The night was dark, moonless and overcast. Traffic was always light up here at night, and the sense of the border hills closed in even on lighted roads, like the shadow of history, age-old and solitary and quite unmoved.

‘Now suppose you tell me,’ suggested Sam, with arduous calm, ‘just what you know about all this business that we don’t know.’ And Toby told him the reason for Bossie’s misplaced loyalty.
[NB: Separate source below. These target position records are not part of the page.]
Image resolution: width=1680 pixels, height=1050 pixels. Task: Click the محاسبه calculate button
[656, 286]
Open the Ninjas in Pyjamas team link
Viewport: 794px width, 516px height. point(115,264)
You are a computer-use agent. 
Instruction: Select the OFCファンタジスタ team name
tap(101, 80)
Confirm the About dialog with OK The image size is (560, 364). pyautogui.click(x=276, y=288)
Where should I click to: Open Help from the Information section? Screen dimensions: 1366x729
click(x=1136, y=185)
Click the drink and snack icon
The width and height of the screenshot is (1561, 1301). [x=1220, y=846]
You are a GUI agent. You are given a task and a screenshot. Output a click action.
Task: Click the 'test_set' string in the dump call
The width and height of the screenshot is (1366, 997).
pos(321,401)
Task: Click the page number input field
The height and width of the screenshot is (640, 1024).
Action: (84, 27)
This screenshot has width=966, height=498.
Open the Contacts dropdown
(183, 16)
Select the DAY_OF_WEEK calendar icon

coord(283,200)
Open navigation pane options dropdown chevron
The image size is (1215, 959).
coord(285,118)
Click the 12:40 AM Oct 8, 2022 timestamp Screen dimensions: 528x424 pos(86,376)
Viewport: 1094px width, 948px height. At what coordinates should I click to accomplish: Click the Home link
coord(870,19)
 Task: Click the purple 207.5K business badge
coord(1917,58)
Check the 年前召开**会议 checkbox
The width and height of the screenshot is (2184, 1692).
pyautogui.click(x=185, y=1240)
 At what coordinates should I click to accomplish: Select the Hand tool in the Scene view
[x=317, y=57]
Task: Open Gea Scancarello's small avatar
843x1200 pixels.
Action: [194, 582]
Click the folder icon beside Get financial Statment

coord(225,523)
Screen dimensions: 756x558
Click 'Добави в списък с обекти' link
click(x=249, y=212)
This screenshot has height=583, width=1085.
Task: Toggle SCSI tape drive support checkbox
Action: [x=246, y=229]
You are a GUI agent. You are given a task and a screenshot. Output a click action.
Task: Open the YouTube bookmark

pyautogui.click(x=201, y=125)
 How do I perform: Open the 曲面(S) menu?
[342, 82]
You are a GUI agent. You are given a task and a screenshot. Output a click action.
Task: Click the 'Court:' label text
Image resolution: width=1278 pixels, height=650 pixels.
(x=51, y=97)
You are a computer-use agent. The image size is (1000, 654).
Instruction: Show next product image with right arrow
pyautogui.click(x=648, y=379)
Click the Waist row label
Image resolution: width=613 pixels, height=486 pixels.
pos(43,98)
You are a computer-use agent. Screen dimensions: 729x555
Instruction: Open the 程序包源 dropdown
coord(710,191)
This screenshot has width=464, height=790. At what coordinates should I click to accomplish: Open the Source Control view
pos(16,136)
Apart from that they were all silent until they turned into the lane that led to the gates of the abbey, when Toby suddenly said aloud: ‘I wish now I’d never touched the bloody thing!’

‘Oh, come off it!’ said Sam comfortingly. ‘I wish I had a quid for every time I’ve said something like that. What makes you think you should be any different?’

There was one police car waiting for them, as well as Sergeant Moon’s ancient Ford. The portion of the drive between the old entrance gates and the ticket-kiosk was still shrouded in its overgrown trees and shrubs, and hid unusual activities very efficiently. Jack Moon came out of the darkness to meet them as they climbed out of the car.

‘I sent a couple of the lads round to look for the place where the kid got in. We’ve got it pinned and covered now, if he slips out that way. We’ve made no other move yet.’

‘And Stubbs still isn’t around?’ The resident warden was no scholar himself, his orders as regards the work in hand came from Charles Goddard, but his responsibility for the site, like his authority within it, was absolute, and he should have been there. ‘What are his free nights, do we know?’

‘We do,’ said Moon flatly. ‘On Wednesday, Thursday and Friday he can be away the entire day if he likes, but he’s responsible for security from six o’clock on. Saturday and Sunday evenings he has a relief to make the evening rounds, so he’s free from closing time. The rest of the week he’s in sole charge, apart from the help he gets during the day, which is voluntary but usually plentiful. This is Tuesday, and he should be here. He may be, but if he is, he’s taking a hell of a time over making the round of the property. It’s big, but not that big.’